The Glorification of Messiness (and what Grace really means)

“Celebrate the process.”

“Enjoy the journey.”

“It’s not about getting it perfect. It’s about being present, where you are, as you are.”

“It’s ok to fail. Guilt doesn’t come from God.”

It seems that, recently, the favorite tune for many bloggers/instagrammers/internetters to sing is this: Embrace the Mess.

And I love this message.

It warms my heart to know that it is not all about being perfect, getting it just right. I love the idea that the people in our lives are more important than a perfectly-checked to-do list at the end of the day.

It is so encouraging, and important, for a type-A perfectionist like me to hear this message of Grace over and over again – God loves you because you are human, not in spite of it.

I love this message, and I also preach it (more to myself than anyone else).

But here’s where the conversation gets a little dicey: I don’t think we have done well in representing the message of Grace in its entirety.
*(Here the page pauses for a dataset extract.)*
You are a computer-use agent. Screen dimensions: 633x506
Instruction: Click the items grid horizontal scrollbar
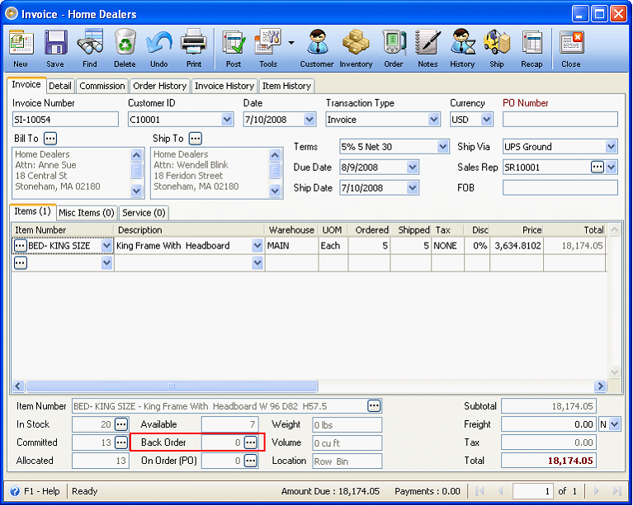(x=172, y=385)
Yes, we are human and we make mistakes. Yes, God loves us & accepts us just the way we are. He knew every sin we would ever commit and chose to send Jesus to die for us anyway. Yes, we need His mercy that flows so freely.

But Grace doesn’t just leave us there. It doesn’t leave us just as we are, because Love always seeks the best for the one it loves. Grace is so much more than a warm, adoring, doting father who blindly excuses his child of any/every wrong. That isn’t Grace, it’s mollycoddling. And mollycoddled children grow into over-indulged, self-centred, character-deficient adults. Grace that would leave us in such an awful state can’t really be Grace, can it?

So can we start a conversation, talk a little bit about what Grace really is?

I believe that Grace looks like this:

  1. God so loved the world that He sent Jesus. To be a model for all mankind of what it looks like to be fully human. Fully man. Grace broke into our mundane, mediocre lives and showed us that there could be so much more. He was the second Adam, and He showed us how God intended for man to live. He showed us what we could be and gave us a dream to live for.
  2. Jesus died for us so that the power of death and sin over us would be forever broken. Grace didn’t just show us what we could be, but made a way for us to get there.
  3. Holy Spirit came to be with man with His power. The obstacles were removed, and His power came, so that man was empowered to once more be fully man… as God intended in the Garden of Eden.

Grace tells us that we are loved unconditionally, accepted us as we are, mistakes and all.

Grace shows us the greatness of who we could be, that we are not defined by our sins or weaknesses because God created each one of us for greatness.

Grace empowers us to be able to reach the fullness of all that God has for us.

Grace is God’s bestowed ability to do what His truth demands. It is God’s divine empowerment in our lives. Grace enables us to be better… it empowers us to be the best version of who God created us to be.